Tests and monitoring: know when you’ve been detected
A good habit is to keep a short checklist for “Is my VPN being fingerprinted?”. Slow page loads on obfuscated servers, sudden forced reCAPTCHA, repeated identity prompts, or sudden failure to reach the same endpoints you used yesterday are signals. If you see them frequently, change provider or switch to a different circumvention layer (Tor bridges, proxy chain, etc.).
Risk matrix - what a VPN protects you from and what it doesn’t
Protects from: Casual ISP logging, simple IP blocks, and opportunistic snooping by cafes/guest networks.
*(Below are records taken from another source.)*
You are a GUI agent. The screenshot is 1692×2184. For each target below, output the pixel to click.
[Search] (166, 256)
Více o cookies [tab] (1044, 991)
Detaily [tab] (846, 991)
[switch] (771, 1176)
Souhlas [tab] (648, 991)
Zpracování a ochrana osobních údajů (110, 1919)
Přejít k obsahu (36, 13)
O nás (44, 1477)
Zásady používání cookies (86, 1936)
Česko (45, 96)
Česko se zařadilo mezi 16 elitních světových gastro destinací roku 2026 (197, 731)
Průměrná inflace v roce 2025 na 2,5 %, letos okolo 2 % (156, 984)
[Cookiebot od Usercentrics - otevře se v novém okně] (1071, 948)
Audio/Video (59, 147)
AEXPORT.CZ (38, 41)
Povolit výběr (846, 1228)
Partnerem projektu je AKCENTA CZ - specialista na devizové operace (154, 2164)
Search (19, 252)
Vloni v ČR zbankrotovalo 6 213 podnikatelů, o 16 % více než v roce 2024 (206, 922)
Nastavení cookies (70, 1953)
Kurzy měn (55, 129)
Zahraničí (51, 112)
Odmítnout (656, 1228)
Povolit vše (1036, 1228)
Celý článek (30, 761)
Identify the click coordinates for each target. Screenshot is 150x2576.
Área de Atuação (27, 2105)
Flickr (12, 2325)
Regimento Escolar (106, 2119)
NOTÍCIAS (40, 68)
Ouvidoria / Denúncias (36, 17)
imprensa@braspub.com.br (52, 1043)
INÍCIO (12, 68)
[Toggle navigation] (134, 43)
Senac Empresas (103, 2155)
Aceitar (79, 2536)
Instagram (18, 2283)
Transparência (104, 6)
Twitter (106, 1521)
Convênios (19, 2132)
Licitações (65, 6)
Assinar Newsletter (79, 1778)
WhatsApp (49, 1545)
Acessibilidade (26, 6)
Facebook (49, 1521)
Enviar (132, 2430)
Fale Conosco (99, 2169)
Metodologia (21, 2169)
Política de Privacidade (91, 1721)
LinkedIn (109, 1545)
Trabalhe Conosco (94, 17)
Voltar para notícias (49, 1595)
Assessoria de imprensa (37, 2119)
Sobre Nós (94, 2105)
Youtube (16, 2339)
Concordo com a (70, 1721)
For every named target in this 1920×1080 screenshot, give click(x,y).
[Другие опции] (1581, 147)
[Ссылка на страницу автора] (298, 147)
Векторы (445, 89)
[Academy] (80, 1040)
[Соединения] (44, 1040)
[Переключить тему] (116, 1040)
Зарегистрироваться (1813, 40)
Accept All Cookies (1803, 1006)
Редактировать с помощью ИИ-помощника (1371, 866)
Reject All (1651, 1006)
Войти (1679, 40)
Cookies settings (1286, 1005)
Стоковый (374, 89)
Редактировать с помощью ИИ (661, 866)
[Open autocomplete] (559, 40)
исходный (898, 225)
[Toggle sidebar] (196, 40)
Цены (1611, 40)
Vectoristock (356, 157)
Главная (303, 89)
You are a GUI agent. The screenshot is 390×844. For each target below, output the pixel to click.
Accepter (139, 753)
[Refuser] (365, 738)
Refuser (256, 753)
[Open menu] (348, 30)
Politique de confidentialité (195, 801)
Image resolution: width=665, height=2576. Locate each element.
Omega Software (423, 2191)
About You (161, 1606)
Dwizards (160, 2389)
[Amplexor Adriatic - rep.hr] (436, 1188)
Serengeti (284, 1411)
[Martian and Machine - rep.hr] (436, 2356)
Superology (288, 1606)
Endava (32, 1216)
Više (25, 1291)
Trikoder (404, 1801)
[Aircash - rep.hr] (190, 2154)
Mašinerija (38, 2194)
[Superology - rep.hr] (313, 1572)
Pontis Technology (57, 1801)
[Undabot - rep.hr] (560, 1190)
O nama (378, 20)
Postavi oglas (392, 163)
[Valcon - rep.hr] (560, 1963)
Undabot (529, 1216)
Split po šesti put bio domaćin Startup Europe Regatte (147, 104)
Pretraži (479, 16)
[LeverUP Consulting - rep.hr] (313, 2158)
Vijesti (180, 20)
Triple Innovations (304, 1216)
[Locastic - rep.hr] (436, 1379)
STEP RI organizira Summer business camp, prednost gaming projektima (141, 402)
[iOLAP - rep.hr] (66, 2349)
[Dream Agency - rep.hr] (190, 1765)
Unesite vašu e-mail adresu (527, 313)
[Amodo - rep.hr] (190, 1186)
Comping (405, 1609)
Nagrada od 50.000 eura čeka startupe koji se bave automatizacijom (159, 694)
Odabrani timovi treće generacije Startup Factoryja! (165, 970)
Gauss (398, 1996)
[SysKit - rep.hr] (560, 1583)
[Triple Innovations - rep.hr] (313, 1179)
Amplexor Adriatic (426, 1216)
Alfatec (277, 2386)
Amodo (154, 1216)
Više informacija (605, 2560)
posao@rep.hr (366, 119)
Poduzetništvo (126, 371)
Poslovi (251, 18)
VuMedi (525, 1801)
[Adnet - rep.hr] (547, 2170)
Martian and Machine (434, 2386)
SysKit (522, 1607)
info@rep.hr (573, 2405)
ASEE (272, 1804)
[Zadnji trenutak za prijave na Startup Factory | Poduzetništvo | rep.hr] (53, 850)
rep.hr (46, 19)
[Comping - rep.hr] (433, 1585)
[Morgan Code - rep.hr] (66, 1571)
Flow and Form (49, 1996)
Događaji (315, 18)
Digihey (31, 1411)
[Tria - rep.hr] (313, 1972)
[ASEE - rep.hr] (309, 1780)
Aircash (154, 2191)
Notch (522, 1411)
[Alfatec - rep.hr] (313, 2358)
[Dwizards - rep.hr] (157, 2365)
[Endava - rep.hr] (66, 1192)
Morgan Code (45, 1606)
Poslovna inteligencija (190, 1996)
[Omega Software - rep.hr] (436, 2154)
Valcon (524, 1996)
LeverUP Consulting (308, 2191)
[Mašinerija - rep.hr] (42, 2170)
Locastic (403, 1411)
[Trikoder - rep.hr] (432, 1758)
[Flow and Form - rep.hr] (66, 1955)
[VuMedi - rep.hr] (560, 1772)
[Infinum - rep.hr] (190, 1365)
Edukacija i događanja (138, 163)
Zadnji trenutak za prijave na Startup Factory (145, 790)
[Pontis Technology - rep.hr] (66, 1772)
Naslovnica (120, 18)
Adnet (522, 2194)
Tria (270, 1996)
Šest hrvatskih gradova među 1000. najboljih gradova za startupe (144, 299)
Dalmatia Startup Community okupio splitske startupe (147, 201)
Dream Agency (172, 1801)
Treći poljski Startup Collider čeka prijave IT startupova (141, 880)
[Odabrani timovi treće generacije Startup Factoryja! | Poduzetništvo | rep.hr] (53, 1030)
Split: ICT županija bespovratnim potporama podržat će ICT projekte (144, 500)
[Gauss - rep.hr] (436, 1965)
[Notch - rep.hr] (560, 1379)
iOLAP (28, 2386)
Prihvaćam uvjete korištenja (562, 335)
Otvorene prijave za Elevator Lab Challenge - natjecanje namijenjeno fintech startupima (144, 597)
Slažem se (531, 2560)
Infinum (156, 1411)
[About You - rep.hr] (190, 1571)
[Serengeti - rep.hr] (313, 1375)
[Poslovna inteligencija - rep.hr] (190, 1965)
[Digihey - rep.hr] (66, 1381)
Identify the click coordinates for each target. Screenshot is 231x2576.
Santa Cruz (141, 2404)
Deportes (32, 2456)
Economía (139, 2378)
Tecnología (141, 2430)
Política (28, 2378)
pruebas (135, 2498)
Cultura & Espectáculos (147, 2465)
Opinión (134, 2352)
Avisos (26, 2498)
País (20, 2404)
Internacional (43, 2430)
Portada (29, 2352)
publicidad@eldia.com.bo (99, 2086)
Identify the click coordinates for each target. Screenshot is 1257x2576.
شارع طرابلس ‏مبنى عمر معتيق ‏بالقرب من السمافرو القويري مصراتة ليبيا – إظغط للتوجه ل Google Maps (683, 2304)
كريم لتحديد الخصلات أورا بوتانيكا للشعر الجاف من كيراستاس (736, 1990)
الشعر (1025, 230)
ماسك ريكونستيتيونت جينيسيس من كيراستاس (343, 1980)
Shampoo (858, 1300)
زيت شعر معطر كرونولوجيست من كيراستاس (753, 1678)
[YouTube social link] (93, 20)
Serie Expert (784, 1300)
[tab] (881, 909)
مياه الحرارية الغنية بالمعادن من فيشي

Doesn’t protect from (by itself): Site-level account linkage (your login, cookies, or browser fingerprint), endpoint compromise, or legal processes that compel providers to hand over records (unless they truly can’t because of no-logs + jurisdiction). Combine VPN use with good fingerprint resistance and OPSEC>
When to stop relying on just a VPN
If your ISP or the regulator is selectively blocking all obfuscated VPN traffic (and they can, it happens), treat a VPN as one layer in a stack, not the stack. When that day comes, move horizontally: Tor bridges, proxy chains, or decentralized mirrors become the next options.
Testing checklist
Before you rely on a setup:
- Confirm the provider supports a “stealth/obfuscation” mode.
- Confirm split-tunneling and custom port options exist (if you need them).
- Check the provider’s transparency page or recent audit.
- Run a basic leak test from a privacy test page (DNS leaks, WebRTC leaks). If leaks show, fix or change the setup.
Legal and ethical note
Circumvention exists in a gray zone. In some jurisdictions, aggressive evasion tactics can draw legal risk. If you’re advising others publicly, couch operational advice with clear warnings and suggest legal alternatives when available (advocacy, legal challenges, contacting elected officials, supporting digital-rights groups). At the same time, practical privacy measures for everyday life (avoiding data-sucking free Wi-Fi, using a reputable VPN for general privacy) are reasonable, proportionate steps that many people take to reduce surveillance.
Bottom line
VPNs aren’t a fetish. They’re a tool. Use one that respects privacy, configure it intelligently, and always treat it as one layer of a defense.